Extrait du texte:
╔══

Dans sa lettre en date du 14 novembre 2022, le garde des Sceaux, ministre de la Justice avait notamment souligné que cette initiative, qui visait explicitement le Président de la République actuellement en fonctions, constituait une « tentative de mise en cause, par une voie détournée, de la responsabilité du chef de l’État, dont le régime est strictement défini par les dispositions du titre IX de la Constitution ». 

Votre rapporteur constate que la proposition de résolution n° 594 aujourd’hui soumise à l’examen de la Commission des Lois se présente en des termes distincts de l’initiative précédente. L’intitulé et le dispositif de la proposition ne visent désormais plus le titre ou la fonction de Président de la République, de même que l’exposé sommaire n’y fait plus référence. Le dispositif mentionne quant à lui à présent « le rôle des décideurs publics », objectif qui apparaît beaucoup plus large que celui de la première proposition de résolution déposée.

╚══

Extraits de données:
╔══

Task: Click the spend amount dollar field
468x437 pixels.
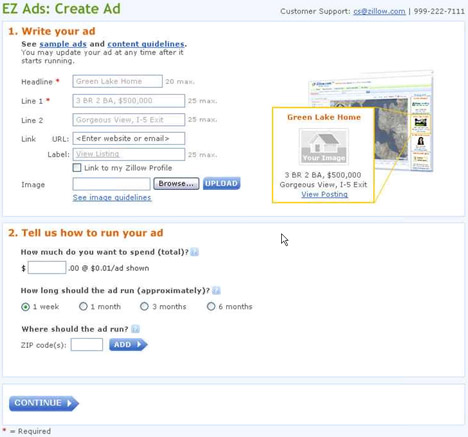Action: coord(47,268)
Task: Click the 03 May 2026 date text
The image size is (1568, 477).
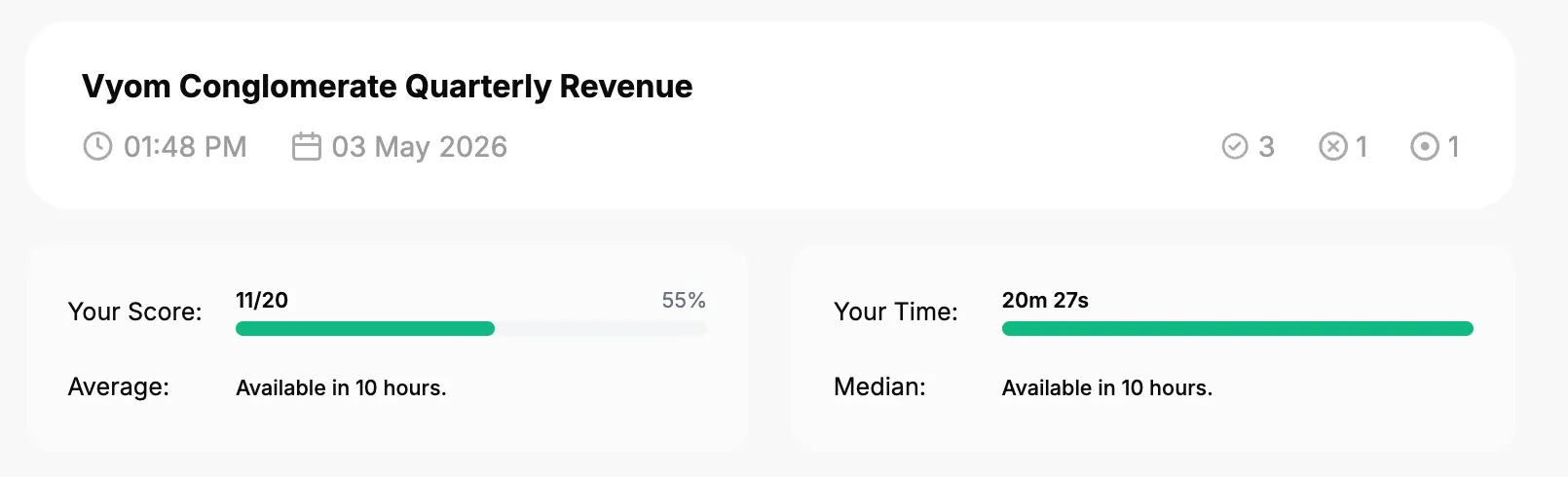Action: point(420,147)
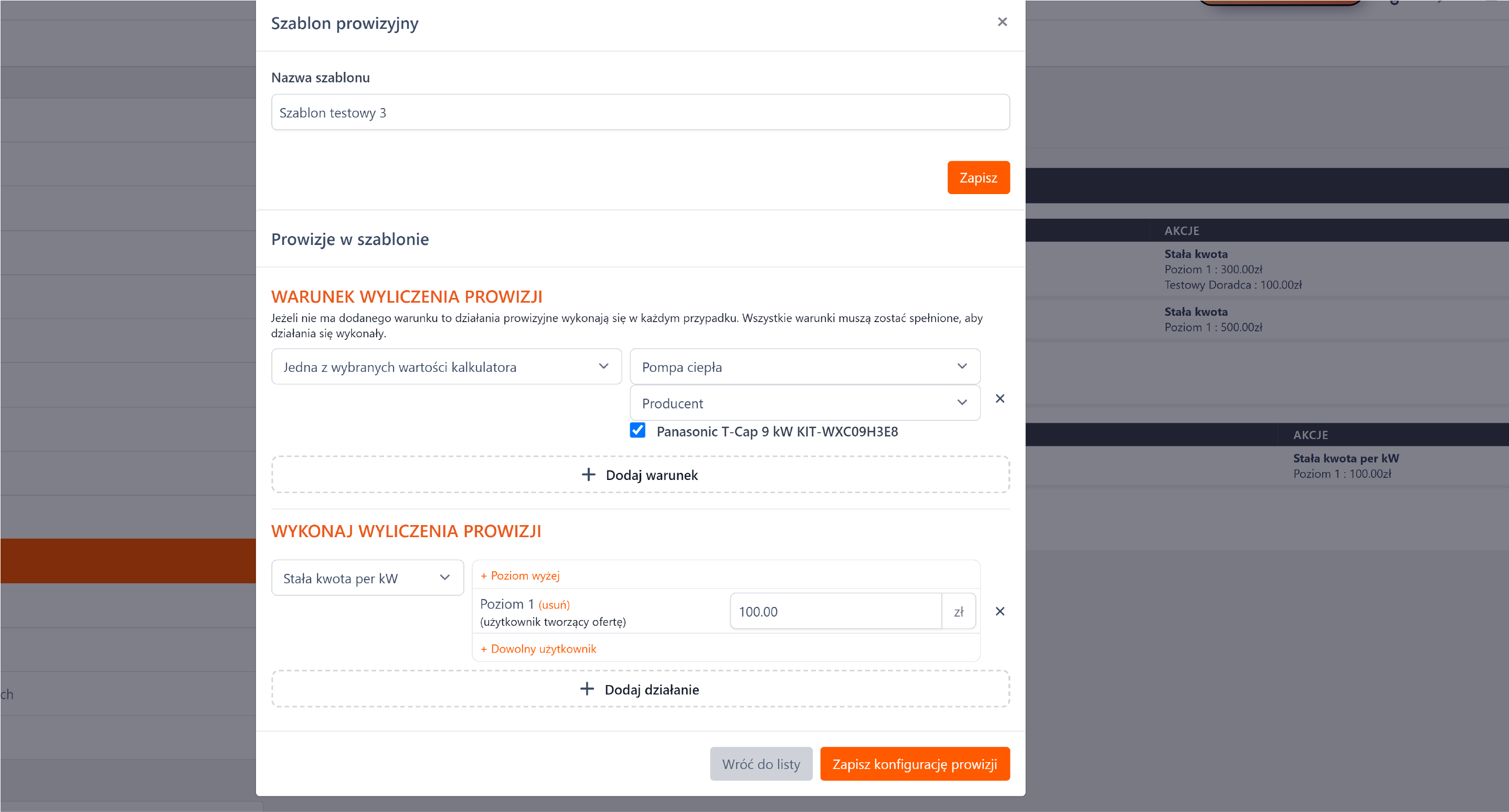Close the Szablon prowizyjny dialog
This screenshot has width=1509, height=812.
(1002, 22)
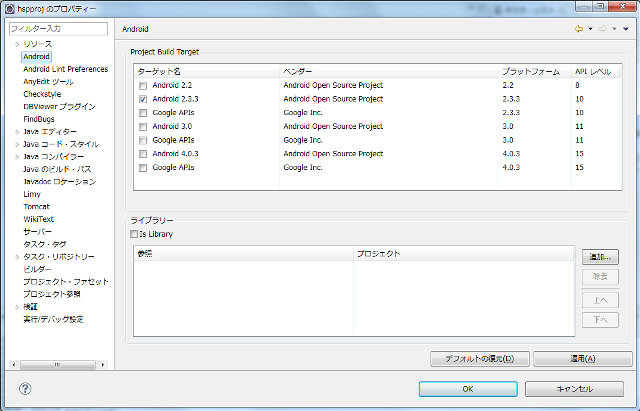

╚══

Consigne 1:
Selon l'extrait sur la proposition de résolution n° 594, à quelle date le garde des Sceaux a-t-il écrit sa lettre ?
Consigne 2:
Recopiez mot pour mot les lignes, en commençant à celle qui contient « Task: Click the 03 May 2026 date text » et en terminant à la fin des lignes, les deux bornes comprises. Laissez les images de côté.
L'extrait et les lignes n'ont aucun lien entre eux.

Réponse attendue 1:
Le 14 novembre 2022.

Réponse attendue 2:
Task: Click the 03 May 2026 date text
The image size is (1568, 477).
Action: point(420,147)
Close the Szablon prowizyjny dialog
This screenshot has width=1509, height=812.
(1002, 22)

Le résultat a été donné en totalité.